The medicine she had been taking for years became less effective when faced with the rigors and stresses of life as a hard-training and hard-studying college athlete. Plus, Gunn had grown bigger and taller and the dosage of the medication hadn't changed. She began having seizures almost every day, sometimes multiple times a day. They often left her confused and unaware of where or who she was. She was in and out of the hospital, seeing different doctors all the time.

"When you're having seizures, it's really scary to the people around you," Gunn says. "They supported me the best way they knew how, but it's hard to keep a goaltender when you're not sure if she's going to be in or out of the lineup, or if she's even going to be able to play again."

So just two months after her college athletic career had begun, a devastated and frustrated Gunn took a medical redshirt, packed her bags and headed home to California. She once again began working with her doctors to control her seizures -- caused by sudden bursts of abnormal electrical activity in the brain -- and to get her healthy enough to go back to her ice-hockey career. She began taking Depakote, an antiseizure medication, four times a day, and within four months she was back on the ice at the rink her father owned in Huntington Beach. But when Gunn was ready to go back to school, she had to find a new place to go. Gunn had not originally told the University of Wisconsin about her epilepsy; the Badgers had formally released her in January 2000.

Northeastern coach Heather Linstad had once coached a player, Katherine Waldo, who had played despite having cystic fibrosis. She agreed to give Chanda a second chance, and much to the delight of Northeastern, Chanda took it and ran.

As a sophomore, Gunn started 31 games for the Huskies and was named a second-team All-American and a finalist for the Patty Kazmaier Award, given to the most outstanding player in women's college hockey. As a junior, she became the first player to be a finalist for both the Kazmaier Award and the Hockey Humanitarian Award, given to college hockey's finest citizen. As a senior, she was named the NCAA Sportswoman of the Year, was again a Kazmaier finalist and finished her career as Northeastern's all-time leader in saves and save percentage.

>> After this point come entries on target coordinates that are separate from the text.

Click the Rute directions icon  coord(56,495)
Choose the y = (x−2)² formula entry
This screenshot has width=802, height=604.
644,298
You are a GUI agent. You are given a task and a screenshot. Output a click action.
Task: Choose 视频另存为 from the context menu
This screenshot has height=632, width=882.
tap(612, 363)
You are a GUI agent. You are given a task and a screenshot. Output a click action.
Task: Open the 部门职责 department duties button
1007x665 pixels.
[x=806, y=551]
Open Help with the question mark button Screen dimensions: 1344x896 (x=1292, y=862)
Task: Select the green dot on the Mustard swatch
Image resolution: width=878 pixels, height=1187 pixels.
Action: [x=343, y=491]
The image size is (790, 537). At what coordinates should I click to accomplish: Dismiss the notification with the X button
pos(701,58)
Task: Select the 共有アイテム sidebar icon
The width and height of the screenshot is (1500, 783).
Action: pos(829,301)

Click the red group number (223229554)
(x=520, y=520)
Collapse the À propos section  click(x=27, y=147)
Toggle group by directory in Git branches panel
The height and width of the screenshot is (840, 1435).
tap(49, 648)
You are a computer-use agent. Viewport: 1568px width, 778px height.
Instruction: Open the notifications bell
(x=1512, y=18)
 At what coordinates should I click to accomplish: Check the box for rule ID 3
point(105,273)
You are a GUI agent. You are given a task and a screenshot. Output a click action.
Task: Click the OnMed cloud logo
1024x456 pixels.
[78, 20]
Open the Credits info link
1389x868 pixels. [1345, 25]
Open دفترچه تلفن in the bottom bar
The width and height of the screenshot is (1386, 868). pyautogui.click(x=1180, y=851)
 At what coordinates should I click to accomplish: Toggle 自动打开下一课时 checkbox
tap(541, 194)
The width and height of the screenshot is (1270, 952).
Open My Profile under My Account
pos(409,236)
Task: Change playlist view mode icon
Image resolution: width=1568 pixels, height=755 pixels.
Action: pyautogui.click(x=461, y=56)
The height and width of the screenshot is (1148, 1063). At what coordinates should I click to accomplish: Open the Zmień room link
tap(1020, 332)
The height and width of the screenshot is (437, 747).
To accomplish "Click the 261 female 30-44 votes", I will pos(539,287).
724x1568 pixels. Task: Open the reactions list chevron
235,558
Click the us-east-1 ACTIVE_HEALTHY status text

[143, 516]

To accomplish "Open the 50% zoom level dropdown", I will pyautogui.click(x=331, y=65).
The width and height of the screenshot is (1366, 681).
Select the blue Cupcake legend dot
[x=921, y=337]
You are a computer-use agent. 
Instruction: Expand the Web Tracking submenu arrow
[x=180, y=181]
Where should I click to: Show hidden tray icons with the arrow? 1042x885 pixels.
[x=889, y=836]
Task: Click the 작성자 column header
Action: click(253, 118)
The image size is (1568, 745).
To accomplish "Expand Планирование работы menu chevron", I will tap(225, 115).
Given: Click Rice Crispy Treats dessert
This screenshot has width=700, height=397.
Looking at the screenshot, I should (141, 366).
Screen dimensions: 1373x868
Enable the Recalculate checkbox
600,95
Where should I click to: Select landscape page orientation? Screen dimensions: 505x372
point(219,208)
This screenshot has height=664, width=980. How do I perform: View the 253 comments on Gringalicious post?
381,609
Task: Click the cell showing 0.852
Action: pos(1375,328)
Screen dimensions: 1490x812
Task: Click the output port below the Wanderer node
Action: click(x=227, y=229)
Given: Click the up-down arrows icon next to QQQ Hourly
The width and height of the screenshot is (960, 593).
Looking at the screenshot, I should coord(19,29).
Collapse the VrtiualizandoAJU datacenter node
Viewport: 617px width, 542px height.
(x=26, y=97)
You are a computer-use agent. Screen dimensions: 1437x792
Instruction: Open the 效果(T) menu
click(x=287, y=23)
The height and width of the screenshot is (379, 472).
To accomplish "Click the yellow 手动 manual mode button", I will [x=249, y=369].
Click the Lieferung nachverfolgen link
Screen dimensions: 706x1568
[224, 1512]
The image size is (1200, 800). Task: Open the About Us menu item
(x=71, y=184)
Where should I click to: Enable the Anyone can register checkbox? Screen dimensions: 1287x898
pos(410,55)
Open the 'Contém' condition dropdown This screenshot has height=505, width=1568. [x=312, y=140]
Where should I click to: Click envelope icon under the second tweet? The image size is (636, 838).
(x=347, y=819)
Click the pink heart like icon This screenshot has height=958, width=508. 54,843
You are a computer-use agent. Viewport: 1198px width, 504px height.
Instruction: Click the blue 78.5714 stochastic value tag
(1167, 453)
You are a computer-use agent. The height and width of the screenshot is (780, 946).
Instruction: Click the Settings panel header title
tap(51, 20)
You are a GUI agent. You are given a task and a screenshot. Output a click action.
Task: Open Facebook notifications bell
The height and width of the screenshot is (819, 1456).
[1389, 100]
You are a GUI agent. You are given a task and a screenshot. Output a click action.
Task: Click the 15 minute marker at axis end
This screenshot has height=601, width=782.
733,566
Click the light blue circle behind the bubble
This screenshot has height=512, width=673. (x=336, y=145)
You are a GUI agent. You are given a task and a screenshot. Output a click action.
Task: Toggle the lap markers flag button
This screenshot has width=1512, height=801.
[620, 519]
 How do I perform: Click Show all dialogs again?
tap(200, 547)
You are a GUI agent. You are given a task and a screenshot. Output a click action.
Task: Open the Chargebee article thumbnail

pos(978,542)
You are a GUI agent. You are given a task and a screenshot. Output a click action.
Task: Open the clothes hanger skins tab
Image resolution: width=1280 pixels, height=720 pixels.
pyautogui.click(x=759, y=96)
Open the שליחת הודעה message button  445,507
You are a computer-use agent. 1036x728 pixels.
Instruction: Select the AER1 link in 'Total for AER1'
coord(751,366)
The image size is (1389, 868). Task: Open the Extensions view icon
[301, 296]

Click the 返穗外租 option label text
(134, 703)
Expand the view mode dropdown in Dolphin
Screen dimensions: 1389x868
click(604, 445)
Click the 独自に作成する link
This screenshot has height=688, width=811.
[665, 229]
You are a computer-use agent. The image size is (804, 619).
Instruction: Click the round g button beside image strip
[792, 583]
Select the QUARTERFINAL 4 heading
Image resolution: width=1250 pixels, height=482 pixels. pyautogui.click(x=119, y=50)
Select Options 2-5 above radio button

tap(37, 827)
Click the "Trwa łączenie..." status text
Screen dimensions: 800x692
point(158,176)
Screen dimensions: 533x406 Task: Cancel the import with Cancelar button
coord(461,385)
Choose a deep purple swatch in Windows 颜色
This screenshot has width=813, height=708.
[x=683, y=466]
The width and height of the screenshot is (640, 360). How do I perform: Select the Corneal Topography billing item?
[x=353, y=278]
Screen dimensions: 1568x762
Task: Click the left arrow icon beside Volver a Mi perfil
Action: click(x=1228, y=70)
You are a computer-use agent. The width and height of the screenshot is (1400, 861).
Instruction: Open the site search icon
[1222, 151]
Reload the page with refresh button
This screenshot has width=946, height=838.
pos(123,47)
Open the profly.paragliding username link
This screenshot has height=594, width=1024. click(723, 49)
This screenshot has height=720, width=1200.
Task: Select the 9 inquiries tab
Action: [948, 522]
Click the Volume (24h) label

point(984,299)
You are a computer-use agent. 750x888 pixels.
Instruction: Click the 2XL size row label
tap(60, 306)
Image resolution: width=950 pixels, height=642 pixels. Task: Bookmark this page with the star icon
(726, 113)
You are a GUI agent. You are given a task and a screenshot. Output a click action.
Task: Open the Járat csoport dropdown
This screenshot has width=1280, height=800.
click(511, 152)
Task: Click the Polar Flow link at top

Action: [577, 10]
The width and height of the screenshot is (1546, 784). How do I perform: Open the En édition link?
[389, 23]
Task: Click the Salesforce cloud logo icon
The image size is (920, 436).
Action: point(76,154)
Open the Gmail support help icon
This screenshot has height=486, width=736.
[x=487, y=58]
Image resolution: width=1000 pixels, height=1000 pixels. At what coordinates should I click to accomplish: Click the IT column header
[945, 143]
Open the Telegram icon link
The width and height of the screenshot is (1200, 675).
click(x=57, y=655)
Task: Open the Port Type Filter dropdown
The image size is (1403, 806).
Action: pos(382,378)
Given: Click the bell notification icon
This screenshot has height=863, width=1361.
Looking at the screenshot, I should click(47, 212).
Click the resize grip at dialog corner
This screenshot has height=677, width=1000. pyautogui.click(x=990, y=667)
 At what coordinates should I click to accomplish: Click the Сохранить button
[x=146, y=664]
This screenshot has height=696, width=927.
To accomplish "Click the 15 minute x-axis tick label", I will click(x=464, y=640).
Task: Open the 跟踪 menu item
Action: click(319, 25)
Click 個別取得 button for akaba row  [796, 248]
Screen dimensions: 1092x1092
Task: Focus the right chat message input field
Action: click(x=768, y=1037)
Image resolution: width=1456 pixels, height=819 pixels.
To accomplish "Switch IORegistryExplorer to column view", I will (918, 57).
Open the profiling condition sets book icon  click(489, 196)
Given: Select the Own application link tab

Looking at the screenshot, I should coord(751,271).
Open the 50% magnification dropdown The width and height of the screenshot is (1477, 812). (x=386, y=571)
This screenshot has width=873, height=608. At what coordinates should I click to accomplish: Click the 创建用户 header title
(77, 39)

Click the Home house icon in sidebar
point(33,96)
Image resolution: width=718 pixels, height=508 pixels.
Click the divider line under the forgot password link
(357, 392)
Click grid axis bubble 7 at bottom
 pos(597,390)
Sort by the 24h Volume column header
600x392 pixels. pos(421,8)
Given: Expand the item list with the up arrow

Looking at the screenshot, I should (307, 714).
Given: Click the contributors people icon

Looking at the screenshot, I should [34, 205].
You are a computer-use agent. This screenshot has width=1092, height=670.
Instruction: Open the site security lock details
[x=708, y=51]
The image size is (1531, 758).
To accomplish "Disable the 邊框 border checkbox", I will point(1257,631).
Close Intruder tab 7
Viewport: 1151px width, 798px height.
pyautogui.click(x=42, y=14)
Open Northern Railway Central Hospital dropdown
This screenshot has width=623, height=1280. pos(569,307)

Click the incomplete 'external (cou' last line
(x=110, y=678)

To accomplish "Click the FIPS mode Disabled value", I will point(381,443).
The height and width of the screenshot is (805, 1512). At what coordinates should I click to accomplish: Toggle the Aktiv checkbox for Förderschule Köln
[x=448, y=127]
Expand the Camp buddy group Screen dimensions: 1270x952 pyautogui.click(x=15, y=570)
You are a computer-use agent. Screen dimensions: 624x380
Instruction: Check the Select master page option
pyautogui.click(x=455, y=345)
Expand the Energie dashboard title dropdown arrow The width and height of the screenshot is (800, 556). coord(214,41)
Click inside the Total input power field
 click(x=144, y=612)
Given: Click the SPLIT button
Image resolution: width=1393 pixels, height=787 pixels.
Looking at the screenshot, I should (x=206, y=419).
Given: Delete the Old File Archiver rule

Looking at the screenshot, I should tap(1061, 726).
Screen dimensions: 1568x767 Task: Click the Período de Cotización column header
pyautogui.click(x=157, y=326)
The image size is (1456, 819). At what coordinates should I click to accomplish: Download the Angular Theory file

"When you see Chanda's intensity and work ethic, you know right away why she's successful," said current Northeastern coach Laura Schuler, who still allows Chanda to work out with the team when she's not training with Team USA. "It's what she does when she's not in the net that makes her good. She's constantly working on her angles and agility, her stick skills, getting up and down, playing the puck. Everything she does, she does to the best of her ability."

In 2003, Gunn did her first tour of duty with Team USA, making the roster for the World Championships. In the 2004 World Championships, she posted an 0.86 goals-against average, and Team USA took silver.

After defeating Canada at last April's worlds on the strength of Chanda's goaltending, Team USA dropped six of eight pre-Olympic games to its archrival. But Gunn did defeat the Canadians in another spectacular shootout on Nov. 27.

She is managing her epilepsy with a healthy and nutritious diet, plenty of sleep (she said she gets a minimum of nine hours per night) and her daily dosage of Depakote, which is functioning nearly perfectly with no side effects. After the Olympics she will try a new extended-release form of the drug that will allow her take it less frequently.

"I will have seizures my whole life," Gunn said. "But they are under control and few and far between."

In addition to being one of the new faces of Team USA, Gunn is also a spokeswoman for the Epilepsy Foundation of America and publicly discusses her situation so that others can benefit from what she has gone through.

"Epilepsy has never stopped me from following my dreams," she said. "I hope that by sharing my story, others will learn that they too can set their own goals and work to achieve them no matter what their personal obstacles may be."

Now, Gunn's goal is nothing less than gold. And her parents won't worry at all as they sit in the stands in Torino. It is no longer a matter of life or death. The worst thing that could happen, after all, is that Chanda could give up a goal.

Lindsay Berra is a writer for ESPN The Magazine.